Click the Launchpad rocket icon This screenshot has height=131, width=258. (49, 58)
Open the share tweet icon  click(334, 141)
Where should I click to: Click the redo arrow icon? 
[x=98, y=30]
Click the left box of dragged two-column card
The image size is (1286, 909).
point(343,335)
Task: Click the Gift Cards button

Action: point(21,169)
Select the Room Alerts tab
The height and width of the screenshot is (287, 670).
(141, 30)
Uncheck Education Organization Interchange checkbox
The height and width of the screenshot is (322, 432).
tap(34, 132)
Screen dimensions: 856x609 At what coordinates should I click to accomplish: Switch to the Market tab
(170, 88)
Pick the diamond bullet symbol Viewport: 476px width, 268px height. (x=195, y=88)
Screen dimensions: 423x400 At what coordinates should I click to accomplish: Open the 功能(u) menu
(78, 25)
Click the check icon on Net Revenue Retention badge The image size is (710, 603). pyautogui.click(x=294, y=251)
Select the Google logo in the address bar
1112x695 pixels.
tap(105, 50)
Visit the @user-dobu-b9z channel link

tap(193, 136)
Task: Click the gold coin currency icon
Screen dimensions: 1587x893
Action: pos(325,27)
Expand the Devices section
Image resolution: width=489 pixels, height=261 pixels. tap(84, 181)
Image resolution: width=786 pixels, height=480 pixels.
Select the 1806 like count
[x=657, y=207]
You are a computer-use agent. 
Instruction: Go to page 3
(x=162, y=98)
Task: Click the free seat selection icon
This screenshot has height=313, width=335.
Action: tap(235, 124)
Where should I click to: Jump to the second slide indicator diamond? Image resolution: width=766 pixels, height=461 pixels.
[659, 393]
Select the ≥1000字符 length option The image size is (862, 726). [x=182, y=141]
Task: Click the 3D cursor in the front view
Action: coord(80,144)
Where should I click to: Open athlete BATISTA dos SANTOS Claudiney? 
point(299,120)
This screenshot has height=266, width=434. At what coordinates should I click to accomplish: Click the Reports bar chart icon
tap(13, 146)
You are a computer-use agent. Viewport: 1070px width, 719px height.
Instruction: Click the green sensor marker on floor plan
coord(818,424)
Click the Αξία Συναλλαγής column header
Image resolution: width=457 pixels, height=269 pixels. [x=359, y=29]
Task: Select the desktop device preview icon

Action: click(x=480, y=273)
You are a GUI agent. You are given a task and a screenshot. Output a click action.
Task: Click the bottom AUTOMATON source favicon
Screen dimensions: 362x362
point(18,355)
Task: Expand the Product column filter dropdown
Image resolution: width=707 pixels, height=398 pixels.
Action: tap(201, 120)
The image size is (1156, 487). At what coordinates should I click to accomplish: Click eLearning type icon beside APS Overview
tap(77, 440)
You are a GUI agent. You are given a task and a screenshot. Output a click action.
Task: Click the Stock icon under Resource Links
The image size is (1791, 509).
════════
_Brief_
Check the entries above for the word "agent" and copy every line where it turns up.

_Answer space_
You are a computer-use agent. 
You are a computer-use agent. Viewport: 1070px width, 719px height.
You are a GUI agent. You are given a task and a screenshot. Output a click action.
You are a GUI agent. You are given a task and a screenshot. Output a click action.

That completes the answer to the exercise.